Exercise:
Below is a listing; reproduce exactly its lines from the one containing "This screenshot has height=613, width=1024." to its last line, both ends kept, and no other lines.

- - -

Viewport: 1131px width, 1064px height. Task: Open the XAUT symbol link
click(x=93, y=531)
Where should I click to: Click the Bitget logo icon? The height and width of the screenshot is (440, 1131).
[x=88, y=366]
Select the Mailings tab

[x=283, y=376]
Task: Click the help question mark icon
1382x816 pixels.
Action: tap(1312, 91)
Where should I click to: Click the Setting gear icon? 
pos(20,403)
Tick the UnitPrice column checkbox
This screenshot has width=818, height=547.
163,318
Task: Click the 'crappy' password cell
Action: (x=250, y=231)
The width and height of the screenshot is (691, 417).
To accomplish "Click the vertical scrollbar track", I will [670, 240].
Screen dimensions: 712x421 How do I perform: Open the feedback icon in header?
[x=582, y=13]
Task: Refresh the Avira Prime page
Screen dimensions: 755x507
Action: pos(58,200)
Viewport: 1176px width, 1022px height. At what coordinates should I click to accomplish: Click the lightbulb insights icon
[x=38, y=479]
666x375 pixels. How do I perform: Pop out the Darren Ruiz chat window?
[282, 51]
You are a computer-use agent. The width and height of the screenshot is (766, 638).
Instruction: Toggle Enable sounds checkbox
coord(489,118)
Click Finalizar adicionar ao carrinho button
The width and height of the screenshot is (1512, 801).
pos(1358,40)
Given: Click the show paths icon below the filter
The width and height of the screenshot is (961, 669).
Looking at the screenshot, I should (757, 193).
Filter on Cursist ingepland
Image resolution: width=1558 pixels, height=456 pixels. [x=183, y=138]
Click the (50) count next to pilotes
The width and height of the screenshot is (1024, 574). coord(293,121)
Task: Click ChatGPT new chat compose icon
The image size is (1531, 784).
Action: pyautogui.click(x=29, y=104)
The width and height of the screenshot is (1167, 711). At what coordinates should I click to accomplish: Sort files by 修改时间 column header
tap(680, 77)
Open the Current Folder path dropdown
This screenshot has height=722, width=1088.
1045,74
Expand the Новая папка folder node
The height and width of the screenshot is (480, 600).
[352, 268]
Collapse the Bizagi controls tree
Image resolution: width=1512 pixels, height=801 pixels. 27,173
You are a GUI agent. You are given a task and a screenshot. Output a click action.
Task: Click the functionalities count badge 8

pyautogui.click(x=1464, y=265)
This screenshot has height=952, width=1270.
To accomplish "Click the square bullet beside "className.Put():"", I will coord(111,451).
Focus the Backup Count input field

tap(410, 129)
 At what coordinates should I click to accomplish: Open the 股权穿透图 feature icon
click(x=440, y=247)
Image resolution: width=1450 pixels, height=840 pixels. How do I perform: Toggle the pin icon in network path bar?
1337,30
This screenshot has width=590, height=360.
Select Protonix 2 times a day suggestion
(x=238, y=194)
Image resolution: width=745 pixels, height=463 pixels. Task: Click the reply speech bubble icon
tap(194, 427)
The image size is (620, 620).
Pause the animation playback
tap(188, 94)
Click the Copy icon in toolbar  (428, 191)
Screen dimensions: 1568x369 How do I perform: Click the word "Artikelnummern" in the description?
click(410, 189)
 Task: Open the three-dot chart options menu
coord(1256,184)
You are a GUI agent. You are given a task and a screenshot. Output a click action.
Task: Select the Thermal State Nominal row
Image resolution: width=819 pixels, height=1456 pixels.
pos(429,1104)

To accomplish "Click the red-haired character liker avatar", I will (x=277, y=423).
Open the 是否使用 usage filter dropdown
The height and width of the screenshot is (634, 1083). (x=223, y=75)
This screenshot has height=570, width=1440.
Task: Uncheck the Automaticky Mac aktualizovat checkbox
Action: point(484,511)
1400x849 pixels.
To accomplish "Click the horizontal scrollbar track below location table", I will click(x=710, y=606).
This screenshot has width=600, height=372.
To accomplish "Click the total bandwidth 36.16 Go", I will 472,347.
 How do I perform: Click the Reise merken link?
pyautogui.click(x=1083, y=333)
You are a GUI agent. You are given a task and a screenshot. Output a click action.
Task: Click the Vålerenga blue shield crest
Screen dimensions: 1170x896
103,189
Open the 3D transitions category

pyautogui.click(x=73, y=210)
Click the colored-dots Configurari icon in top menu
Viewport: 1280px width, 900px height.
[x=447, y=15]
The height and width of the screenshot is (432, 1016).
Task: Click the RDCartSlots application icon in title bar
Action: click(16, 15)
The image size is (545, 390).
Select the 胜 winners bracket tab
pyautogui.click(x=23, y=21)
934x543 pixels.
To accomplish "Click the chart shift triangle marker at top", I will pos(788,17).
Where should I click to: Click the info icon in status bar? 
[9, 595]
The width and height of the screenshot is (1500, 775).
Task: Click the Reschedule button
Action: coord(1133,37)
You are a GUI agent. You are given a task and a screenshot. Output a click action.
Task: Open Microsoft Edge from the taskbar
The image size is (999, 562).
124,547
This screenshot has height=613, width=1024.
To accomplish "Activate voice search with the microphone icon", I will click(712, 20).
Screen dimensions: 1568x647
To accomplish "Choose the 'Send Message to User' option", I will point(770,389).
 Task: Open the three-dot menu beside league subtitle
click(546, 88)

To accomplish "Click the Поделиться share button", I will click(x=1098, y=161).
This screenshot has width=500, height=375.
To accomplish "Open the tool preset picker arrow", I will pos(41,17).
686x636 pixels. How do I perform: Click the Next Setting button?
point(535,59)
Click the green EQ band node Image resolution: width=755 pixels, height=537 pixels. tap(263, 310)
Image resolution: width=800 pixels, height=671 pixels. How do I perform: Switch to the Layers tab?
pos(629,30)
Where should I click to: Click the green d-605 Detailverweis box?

- - -

Exercise output:
This screenshot has height=613, width=1024.
To accomplish "Activate voice search with the microphone icon", I will click(712, 20).
Screen dimensions: 1568x647
To accomplish "Choose the 'Send Message to User' option", I will point(770,389).
 Task: Open the three-dot menu beside league subtitle
click(546, 88)

To accomplish "Click the Поделиться share button", I will click(x=1098, y=161).
This screenshot has width=500, height=375.
To accomplish "Open the tool preset picker arrow", I will pos(41,17).
686x636 pixels. How do I perform: Click the Next Setting button?
point(535,59)
Click the green EQ band node Image resolution: width=755 pixels, height=537 pixels. tap(263, 310)
Image resolution: width=800 pixels, height=671 pixels. How do I perform: Switch to the Layers tab?
pos(629,30)
Where should I click to: Click the green d-605 Detailverweis box?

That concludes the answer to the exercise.